One of my old insteon switches died a few days ago so I had to replace it and I decided to give those cheap costco wifi switches a try:
This 3 pack was 38,99$ CAD at my local costco, so it’s pretty cheap! not even 15$ each. Figured for the price of one Z-wave switch, I would get 3.
I already helped a friend flash one of those cheap devices a couple of months ago using and OTA method with tuya-convert, but it turns out those newer ones are patched and OTA flashing is not an option anynore
I don’t know the exact model number from which the patch is on, but this particular one is patched and I was getting a weird encryption error while trying OTA with tuya-convert. I had some spare time, so I decided to continue digging and soon found out that it is still possible to flash those with a wired method. Not as convenient as OTA, but still, if I could get it to work, it would be great.
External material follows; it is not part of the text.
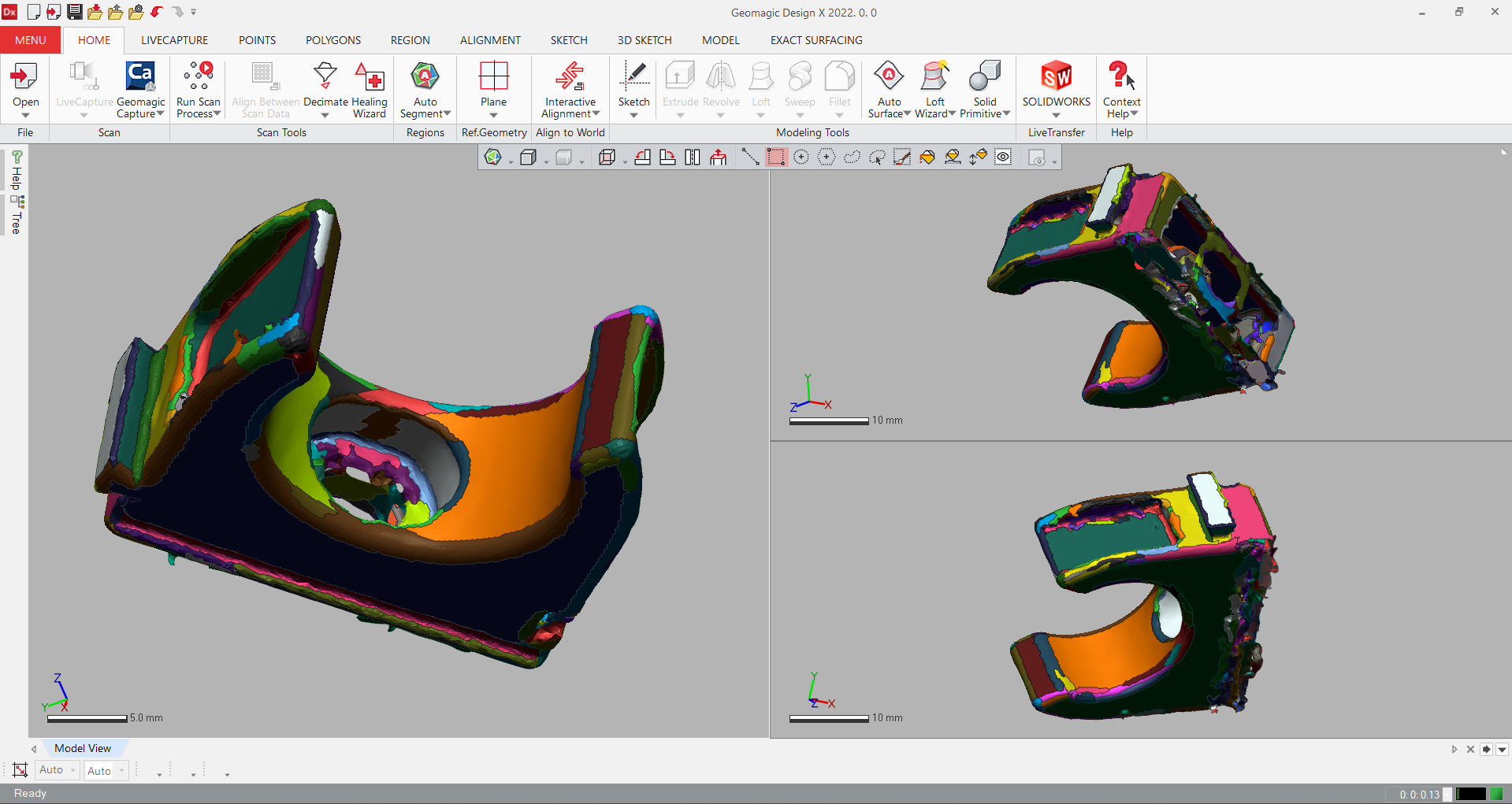Click the green status indicator square
Screen dimensions: 1512x804
(1495, 794)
So after a lot of reading, I conclued that I had to remove the chip (TYWE2S) to be able to wire it for flashing because one of the required pin (GPIO0) is on the back side of the chip and not accessible. So I opened the switch (pretty easy, just 4 screw) and I used a heat gun to heat the solder points of the chip while prying a little bit on it until it popped out.
I then proceeded to solder some tiny wires to the required points: VCC, GND, TX, TX and GPIO0. All points are labeled (GPIO0 is I00).
Then it was just a matter of using an FTDI dongle that I already had to sometime flash firmwares to my little quadcopters (you could also use an arduino for that). Just make sure your dongle is set to 3.3V, because using 5v would probably damage the chip.
This particular chip needs to be put in flash mode before you can flash it and to do it, you just have to touch GPIO0 to ground when powering it up and release after a few secs, then you can proceed with flashing. So I hooked up GPIO0 to GND using a jumper wire, then connected the usb dongle and removed this jumper wire like 3-4 seconds after connecting usb.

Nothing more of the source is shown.